SSL case adjourned until December
Jean-Ann Panton, the lone accused in the multibillion-dollar fraud investigation at Stocks and Securities Limited (SSL), was yesterday further remanded when the case was adjourned until December 6.
The former SSL client relationship manager is facing a 22-count indictment charging her with forgery, larceny as a servant, and engaging in a transaction involving criminal property.
Yesterday when the matter was called up, the Home Circuit Court was informed that the case file was still incomplete. The outstanding documents listed are the Communication Forensics and Cybercrime Division (CFCD) report and a cyber expert report from the Financial Investigative Division.
Justice Vinette Graham-Allen was informed that the delay was the result of the volume of information, spanning over a decade, that is being analysed.
In the meantime, the court was informed that five statements pertaining to the chain of custody of various items have not been disclosed to the defence.
Consequently, the judge adjourned the matter to facilitate the disclosure and to allow the defence to take written instructions from the defendant.
The judge also indicated that a date for a plea and case management hearing would be fixed on the next court date once full disclosure had been made.
Meanwhile, Justice Graham-Allen reminded the prosecution of the new standing order being practised in the courts in which victims and witnesses are to be kept abreast of the progress of the case after each hearing.
Panton, who appeared via Zoom, was remanded.

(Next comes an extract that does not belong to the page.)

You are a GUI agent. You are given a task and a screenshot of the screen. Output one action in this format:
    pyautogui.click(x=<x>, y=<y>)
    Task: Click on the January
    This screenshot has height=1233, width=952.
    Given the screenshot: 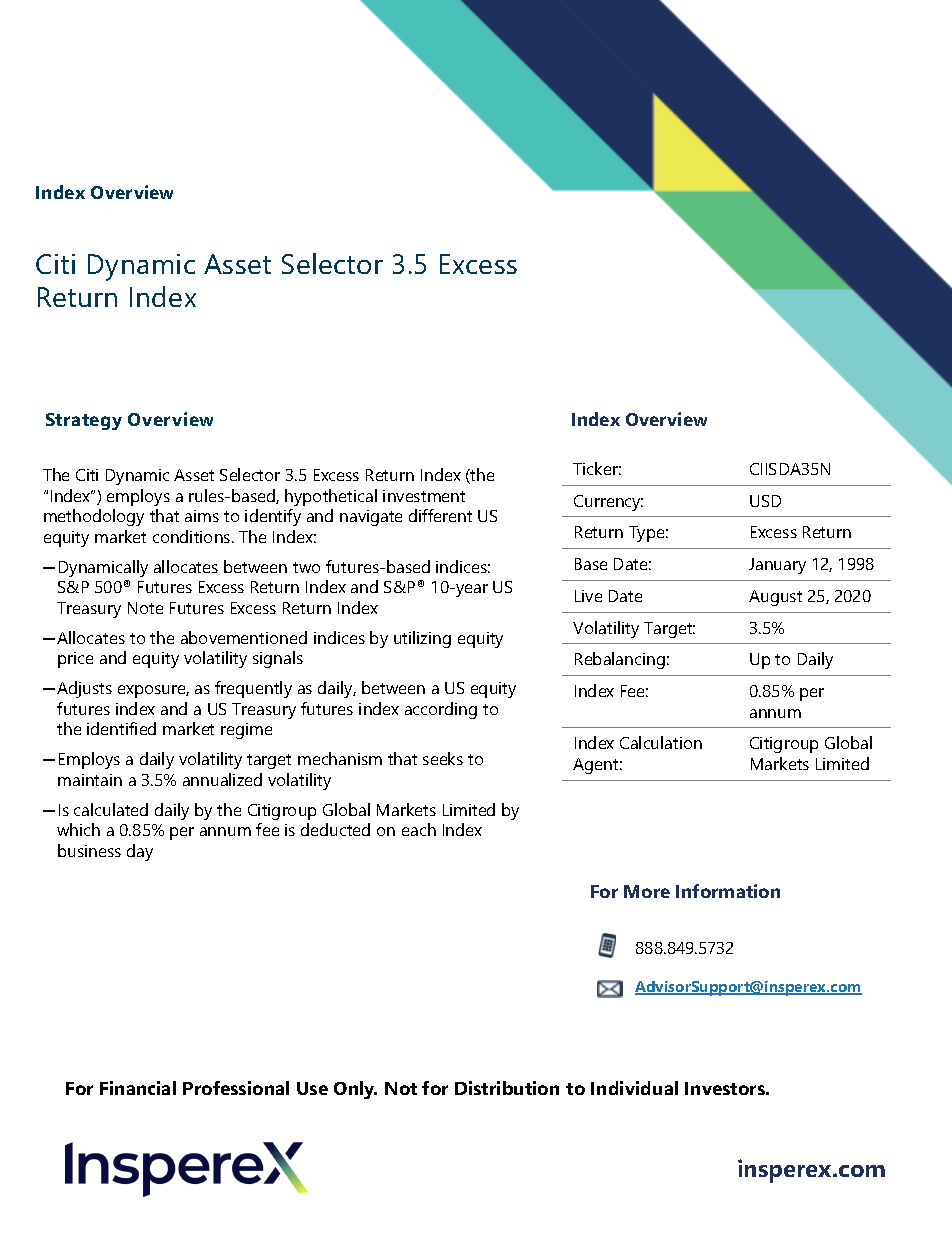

According to a signed statement made to SSL dated January 7, 2023, Panton admitted that she “used various mechanisms to take money from clients” and that she “created false statements to provide to the clients reflecting what they should have in their accounts and not the sum they actually had in their accounts”. She added that she took the money “over the course of several years”.
The statement, which was part of an internal SSL investigation, named 39 clients whose accounts had a total value of over $700 million.
Panton said she took approximately 20 per cent of that sum in addition to an additional $109 million.
An account in the name of Welljen Limited, a holding company owned by sports great Usain Bolt, was not mentioned on the list, and SSL said in a subsequent statement that it was unaware that the portfolio had been affected.
The 36-year-old retired 100m world record holder opened an account at SSL in the name of his holding company, Welljen, in 2012.
The account’s value plummeted from J$2 billion (US$12.7 million) in October 2022 to J$1.8 million, or US$12,000, in January when the fraud was uncovered.
Bolt has not recovered any money, his legal team has said.
Panton, however, in her response to a lawsuit brought against her by one of the complainants, claimed that she “confessed” because of an alleged “offer” from her former boss and the company’s founder, Hugh Croskery.
But Croskery’s attorney, King’s Counsel Peter Champagnie, was not prepared to comment on Panton’s claim when he was asked by The Gleaner late last month. “I would not want to venture into a discourse concerning what it is that Panton is alleged to have said. Her matter is before the court, and it is best dealt with in the court.”